Living in Toronto as I do, being born to left-leaning parents as I was, and being embedded in the Academy as I am, I think my relatives assume that I’m inclined to reject conservative values. While it’s true that I have socially liberal tendencies, and tend to see the value of cooperative activity, I would argue that against the common image of the Academy being populated by ‘liberal-elitists’. For example, anglo-american philosophy is a deeply conservative activity.
I hesitate to call what I do Analytic philosophy, because that has very specific connotations for some people: I do not, for example, want to exclude metaphysics from the sphere of legitimate knowledge. But the kind of philosophy I do is of the rigid, technical, logic-chopping variety that usually goes by that name. Categorical reasoning predominates (e.g. x is a y, all y’s are z, therefore x is z), and clarity is put at a premium. But this most characteristic feature of contemporary anglo-american philosophy is, I would say, its tendency to conservatism. That is, conservatism in a fairly literal, non-political sense – the desire to conserve, to retain structures whenever possible.

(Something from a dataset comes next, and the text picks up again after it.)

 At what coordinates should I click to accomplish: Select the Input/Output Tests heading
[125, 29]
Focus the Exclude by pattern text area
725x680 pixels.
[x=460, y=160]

This conservative streak is sometimes couched in terms of ‘parsimony’. We say that the answer to a given problem is more parsimonious when it is simpler or more elegant – but without some prior notion of ‘simplicity’, this can be nothing but a smokescreen. The actual motivation behind arguments from parsimony is almost always that the ‘simpler’ account preserves more of what came before it. If you can solve a philosophical problem without contradicting established doctrine, that is always preferred over solutions that require deep changes to the way we’ve framed the world. This tendency leads immediately to the kind of micro-philosophy that populates most journals – problems for or exceptions to a given account of, say, causation or realism or whatever, are dealt with under the principle of least-change. Minor tweaks are introduced, small changes to large frameworks which are meant to deal with exceptions to our nice neat categories. When exceptions are found to those tweaks, micro-tweaks are developed to deal with them, and so on.
This style of philosophy stands in stark contrast with what is usually called the Continental tradition, where radicalization is the imperative. Since Heidegger, this kind of philosopher has fallen over each other trying to unearth ever more fundamental assumptions about being (or Being) and challenge them. One can see how this makes sense given the history of 20th century radicalism – the Russian revolution not only failed to uproot authoritarianism, it created even more severe forms of it. The conclusion of radicals was that it simply had not been radical enough – Foucault showed us ways in which authoritarianism had underground roots, in institutions, schools, prisons and hospitals, and even in the mundane interactions between people. The field of Semiotics sprung up and took this style of insight into every speech-act, every movement that people make. The hope seems to be that if we can only produce a radical enough analysis, we can finally break through to some kind of freedom.
But what pure radicalism results in, mostly, is cultural mush.
I’ve bet my life (or at least my professional life) against this view. I’ve decided to work in a more or less conservative mode. I guess the reason is that I expect the world to provide enough radical change to go around. If there is one thing I’m confident about, it’s that the next few decades will be very interesting. Things will change, have to change. I see the rational response to that kind of inevitable deep change as being to look for continuities within that change. As we go forward, what can be preserved, or even revived from our traditions? What can be a stable space within change? I feel strongly the need for reasonable, sensitive and selective conservation of what is good in our world.